14) Use \(d=\sqrt{(x_2-x_1)^2+(y_2-y_1)^2}\). Substitute: \(d=\sqrt{(-2--7)^2+(9--3)^2}=\sqrt{25+144}=\sqrt{169}\). Simplify to get \(d=13\).
15) Use \(d=\sqrt{(x_2-x_1)^2+(y_2-y_1)^2}\). Substitute: \(d=\sqrt{(-3-5)^2+(-1-5)^2}=\sqrt{64+36}=\sqrt{100}\). Simplify to get \(d=10\).
16) Use \(d=\sqrt{(x_2-x_1)^2+(y_2-y_1)^2}\). Substitute: \(d=\sqrt{(11-2)^2+(8--4)^2}=\sqrt{81+144}=\sqrt{225}\). Simplify to get \(d=15\).
17) Use \(d=\sqrt{(x_2-x_1)^2+(y_2-y_1)^2}\). Substitute: \(d=\sqrt{(6--6)^2+(4-4)^2}=\sqrt{144+0}=\sqrt{144}\). Simplify to get \(d=12\).

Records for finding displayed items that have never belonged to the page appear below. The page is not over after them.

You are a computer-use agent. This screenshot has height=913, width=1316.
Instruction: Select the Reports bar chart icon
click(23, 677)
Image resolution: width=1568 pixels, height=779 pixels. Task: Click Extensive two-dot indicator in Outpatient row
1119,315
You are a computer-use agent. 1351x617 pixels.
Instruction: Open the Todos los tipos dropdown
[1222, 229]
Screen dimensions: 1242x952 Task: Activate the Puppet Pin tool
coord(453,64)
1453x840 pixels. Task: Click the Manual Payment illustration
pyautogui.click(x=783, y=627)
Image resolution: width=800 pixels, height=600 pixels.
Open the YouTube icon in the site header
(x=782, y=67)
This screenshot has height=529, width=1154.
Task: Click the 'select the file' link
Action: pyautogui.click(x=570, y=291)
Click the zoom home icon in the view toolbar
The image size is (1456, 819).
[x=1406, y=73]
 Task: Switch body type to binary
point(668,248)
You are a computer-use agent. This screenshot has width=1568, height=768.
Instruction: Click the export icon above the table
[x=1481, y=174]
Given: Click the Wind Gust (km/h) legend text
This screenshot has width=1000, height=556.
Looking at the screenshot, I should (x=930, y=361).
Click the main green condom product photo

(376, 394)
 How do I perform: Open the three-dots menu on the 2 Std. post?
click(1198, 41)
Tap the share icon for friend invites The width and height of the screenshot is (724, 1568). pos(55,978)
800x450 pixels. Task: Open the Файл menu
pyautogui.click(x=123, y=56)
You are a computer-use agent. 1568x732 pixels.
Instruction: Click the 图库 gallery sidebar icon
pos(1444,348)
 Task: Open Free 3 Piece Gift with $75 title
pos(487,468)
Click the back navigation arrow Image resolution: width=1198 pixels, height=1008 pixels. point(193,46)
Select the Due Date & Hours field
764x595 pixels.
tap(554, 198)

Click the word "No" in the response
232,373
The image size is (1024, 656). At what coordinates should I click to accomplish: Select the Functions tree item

18) Use \(d=\sqrt{(x_2-x_1)^2+(y_2-y_1)^2}\). Substitute: \(d=\sqrt{(6-1)^2+(13-1)^2}=\sqrt{25+144}=\sqrt{169}\). Simplify to get \(d=13\).
19) Use \(d=\sqrt{(x_2-x_1)^2+(y_2-y_1)^2}\). Substitute: \(d=\sqrt{(-1--8)^2+(-2-2)^2}=\sqrt{49+16}=\sqrt{65}\). Simplify to get \(d=\sqrt{65}\).
20) Use \(d=\sqrt{(x_2-x_1)^2+(y_2-y_1)^2}\). Substitute: \(d=\sqrt{(-2-4)^2+(1--7)^2}=\sqrt{36+64}=\sqrt{100}\). Simplify to get \(d=10\).